The “The Loudest Voice in the Room” by Gabriel Sherman was a fascinating book. I like books that deal with history or people and their accomplishments. I initially decided to read this book because of the Amazon show by the same name. The show was outstanding, but I want to get a bigger picture of the story that can be told better in a book.
The book went into detail on Roger Ailes’s life, where he came from, his drive, and what made him who he was. It paints a picture of a man very driven for success but also with a ruthless win at all costs mentality.
I thought this book was well written with a good flow. The book provided a good background on Roger Ailes, how he formed his views, and built his career.
It was interesting to read about his early life, where he came from, and how his early life shaped his persona and beliefs.
FOX news is what Ailes is most known for, but it is always interesting in the story and the path of the man that created it. The TV show was mainly focused on how Ailes came to FOX and his fall. The book details his early life, his entry into entertainment TV, The Mike Douglas show, Broadway, and ultimately though his business was managing political campaigns, including Richard Nixons presidential campaign.

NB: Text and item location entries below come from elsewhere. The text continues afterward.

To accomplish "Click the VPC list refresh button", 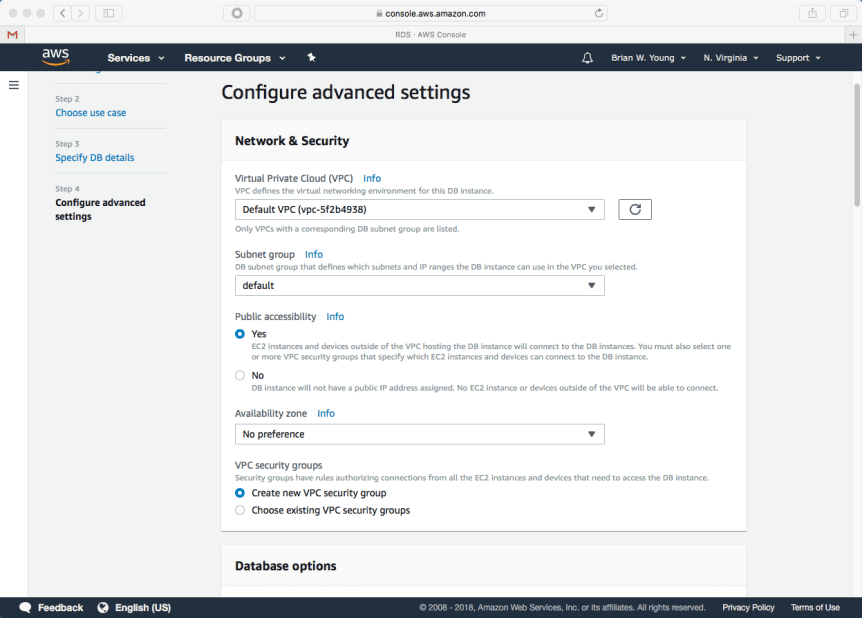I will 635,210.

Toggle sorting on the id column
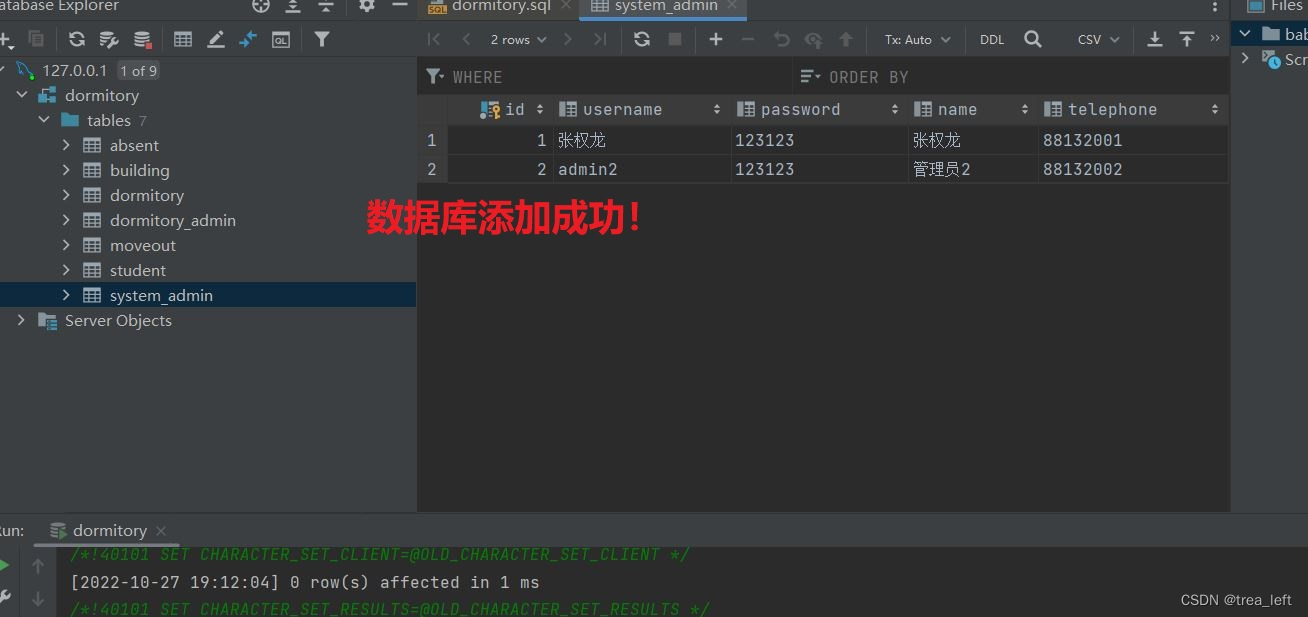(x=538, y=109)
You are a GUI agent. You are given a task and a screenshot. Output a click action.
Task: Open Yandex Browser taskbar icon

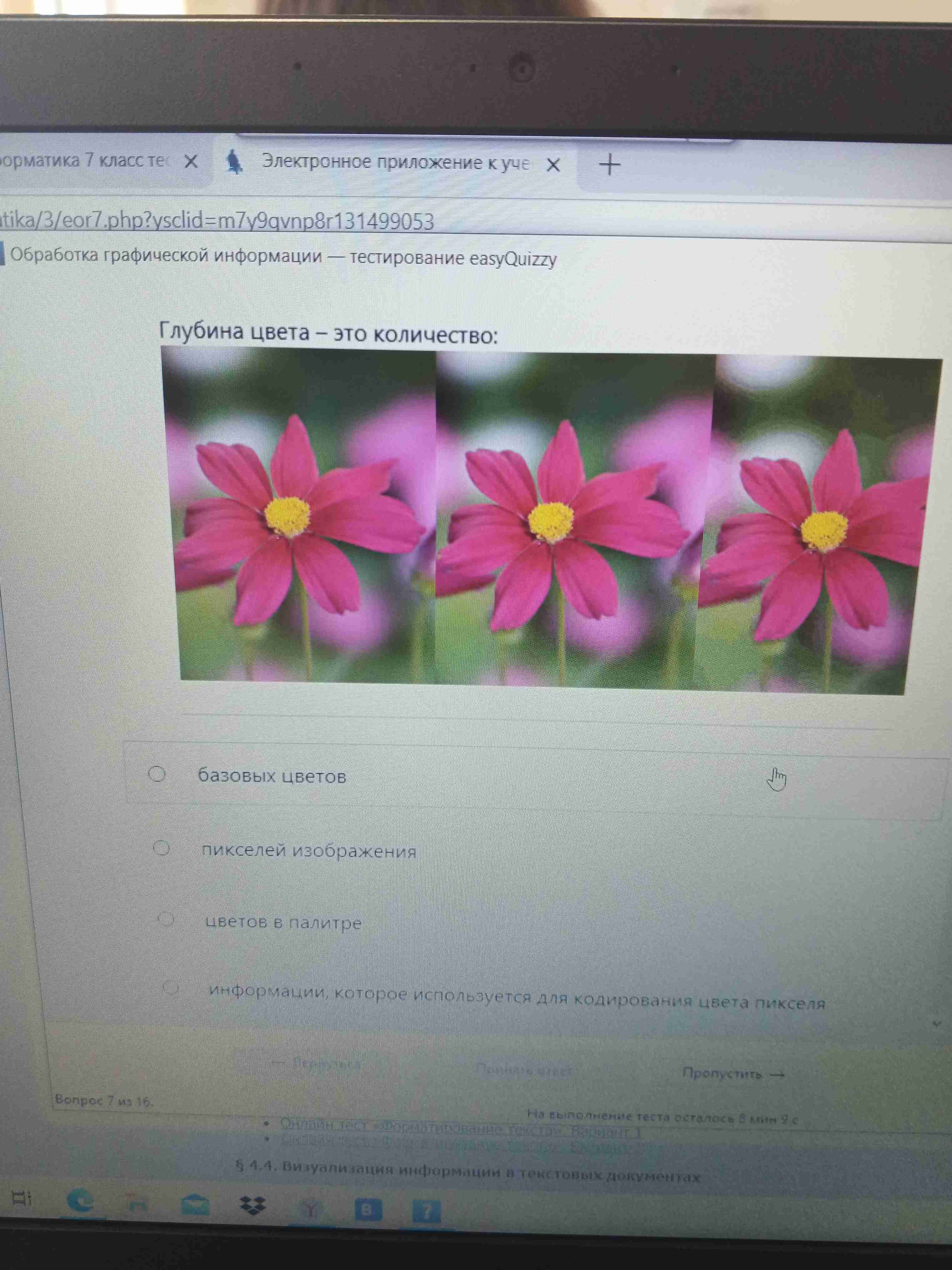(x=309, y=1208)
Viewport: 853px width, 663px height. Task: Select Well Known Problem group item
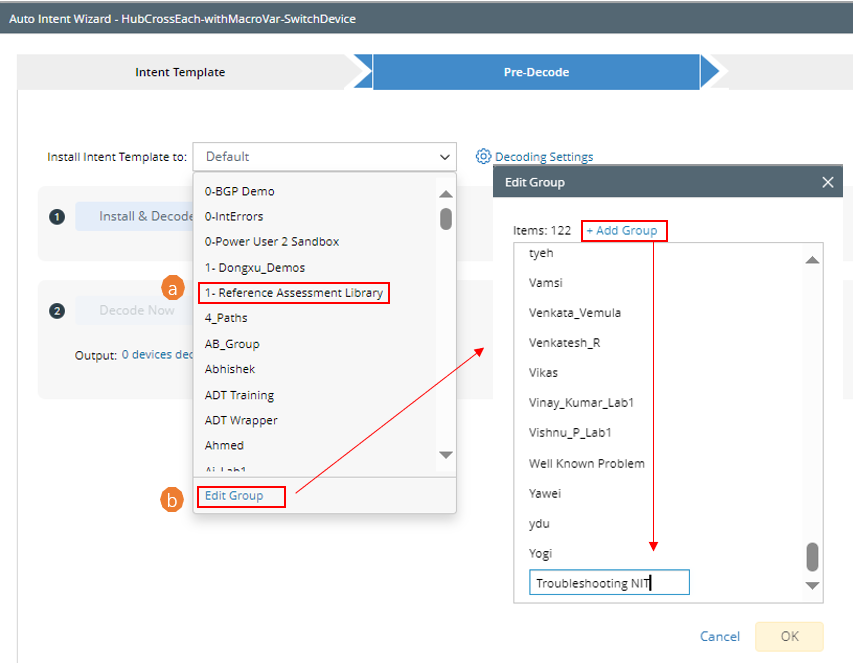[586, 463]
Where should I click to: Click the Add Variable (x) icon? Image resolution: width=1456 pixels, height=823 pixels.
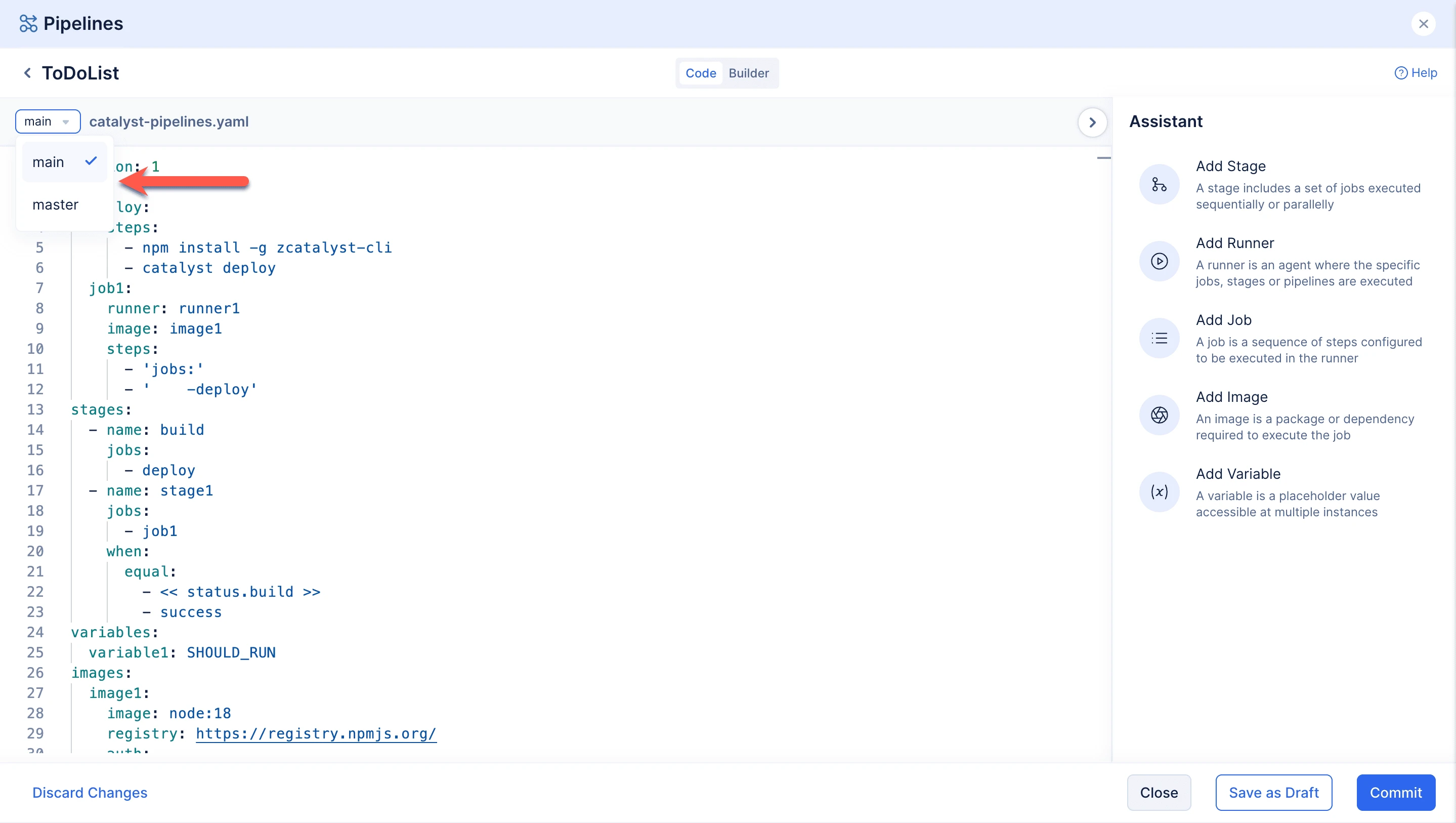click(1159, 492)
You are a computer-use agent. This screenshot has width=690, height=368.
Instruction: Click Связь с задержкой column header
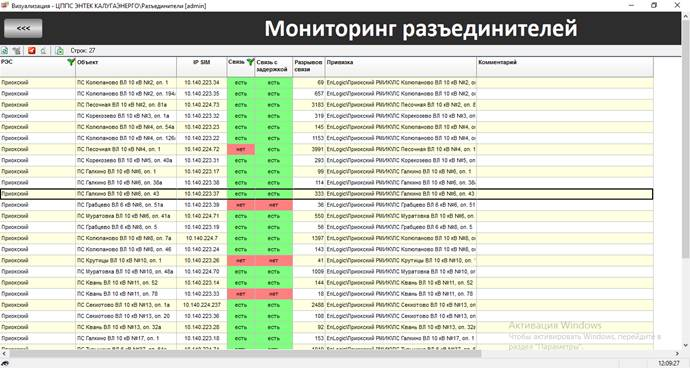click(x=273, y=66)
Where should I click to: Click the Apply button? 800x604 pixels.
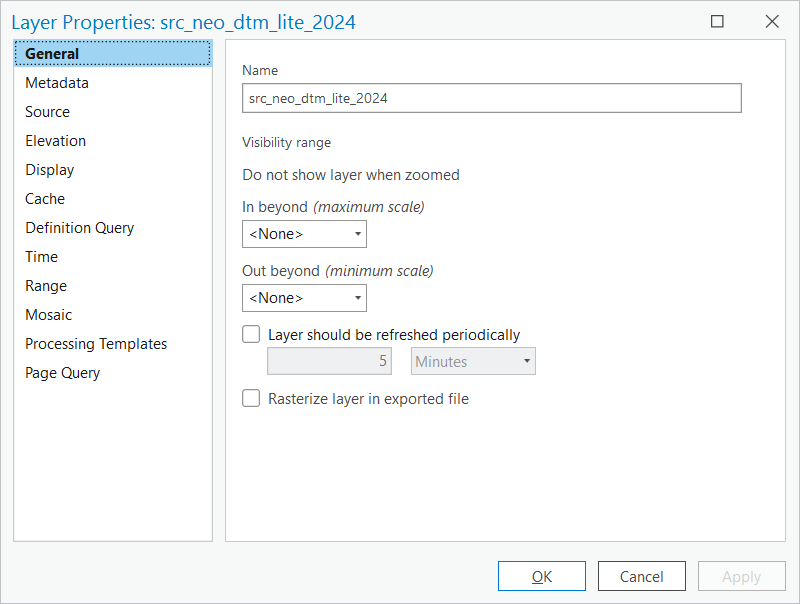[741, 576]
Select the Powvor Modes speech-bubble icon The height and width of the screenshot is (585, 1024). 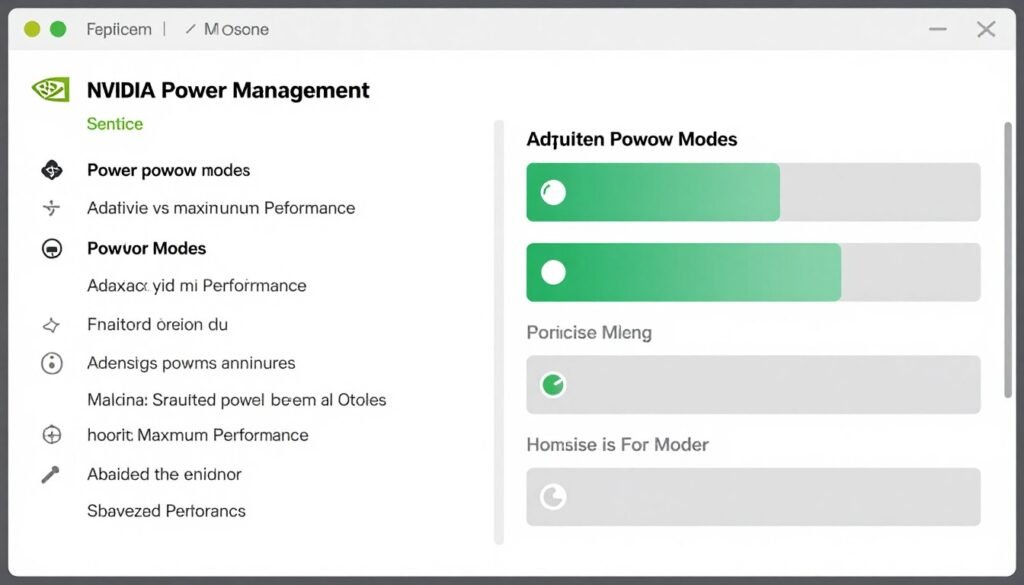click(x=50, y=248)
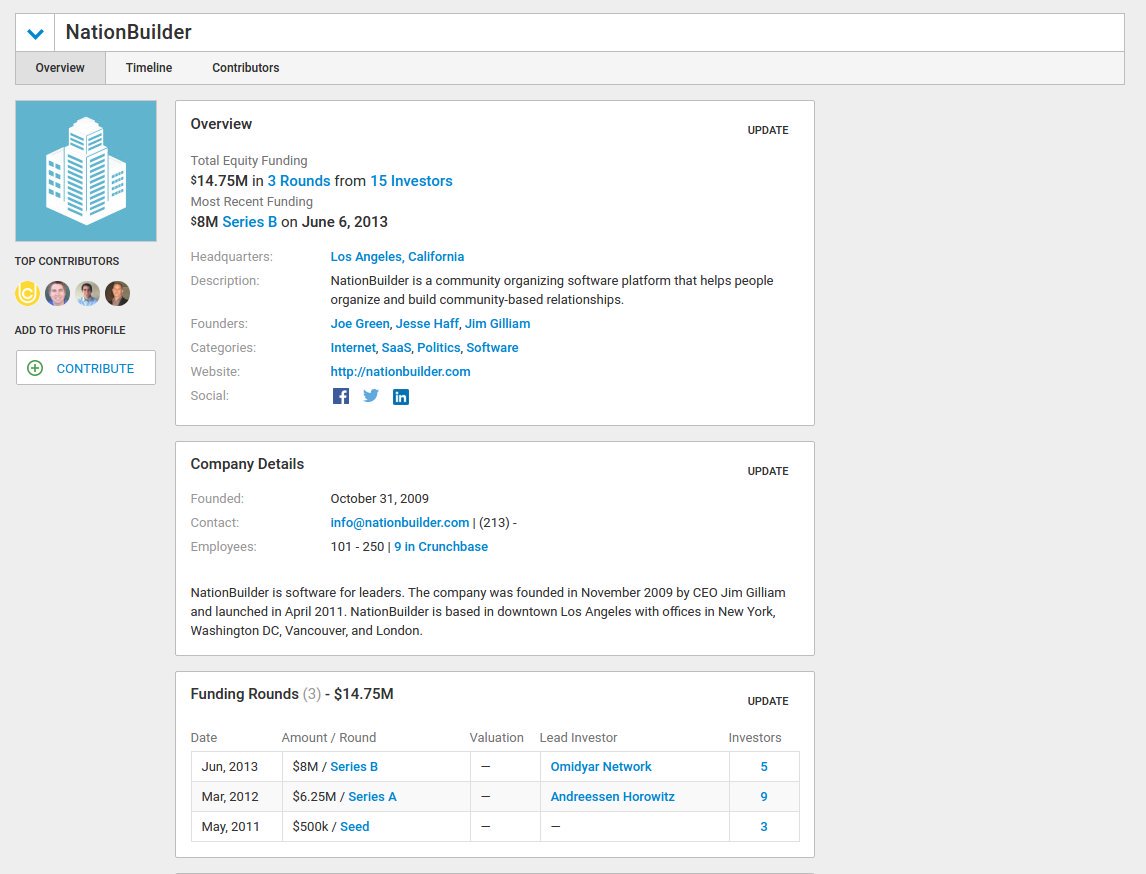Image resolution: width=1146 pixels, height=874 pixels.
Task: Click UPDATE in Funding Rounds section
Action: click(767, 701)
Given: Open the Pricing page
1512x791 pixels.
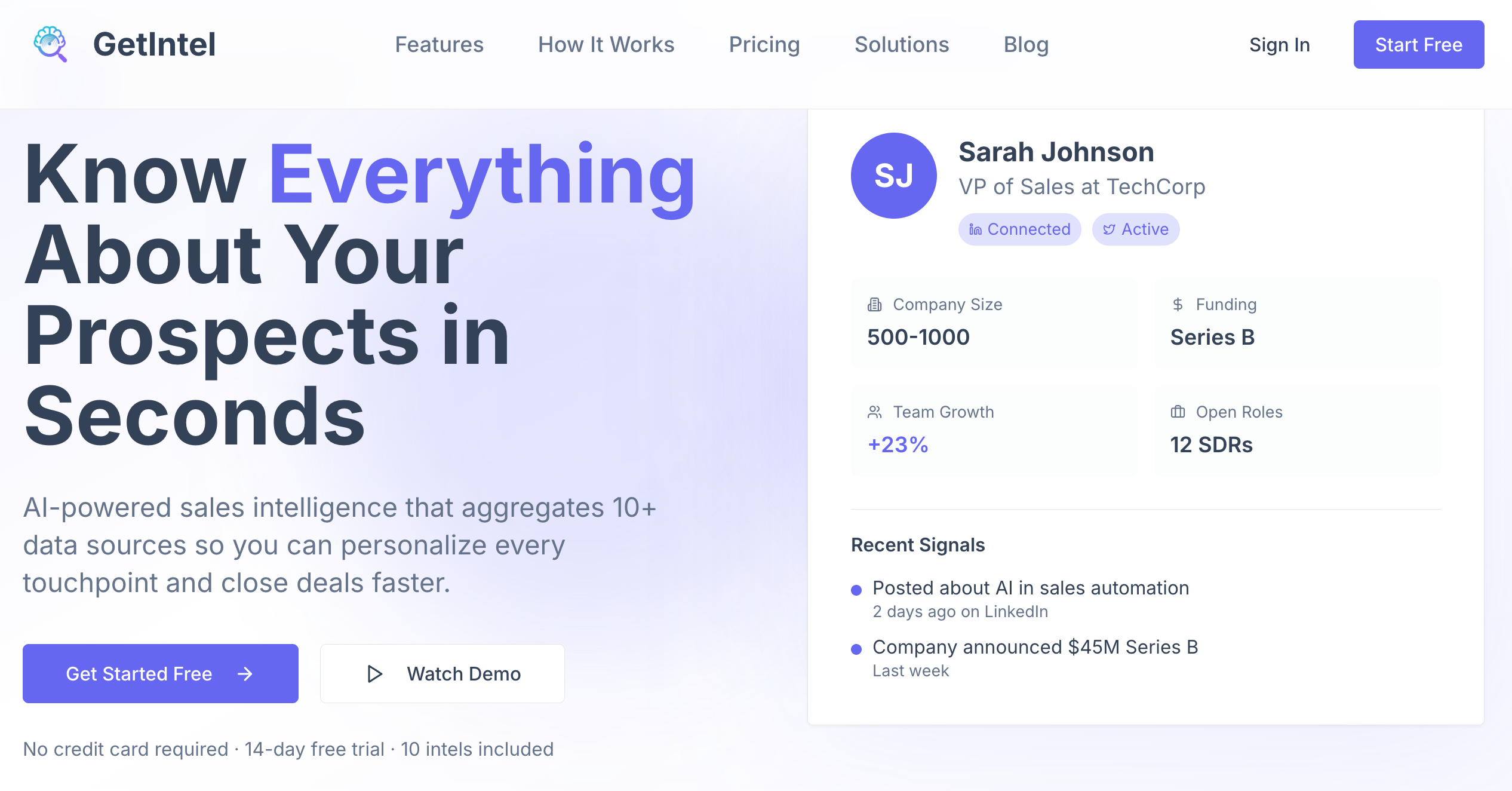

I do not feel the author slanted his writing in a pro or negative narrative of Ailes or FOX. It seemed an excellent logical progression was tying the story from his early life to his ultimate triumph of building a major news network to his fall.
Regardless of what we ultimately think of the man, the book did present an excellent story of corporate success but also shows how absolute power is never a good thing. Ailes certainly abused his position in the end and lost control of his News division.
I recommend this book; if you are a Fox News viewer, you might be a bit surprised about what you watch. You might be surprised it is not all “Fair and Balanced” it is slightly slanted to an audience Ailes wanted to target, his background was in entertainment, and he crafted the news division with that mindset, not a news mindset.
Finally, the book painted an excellent picture of the man, his career, and the history of cable news. It is well written with unique insight into the power of corporate America, how it entangles politics and money.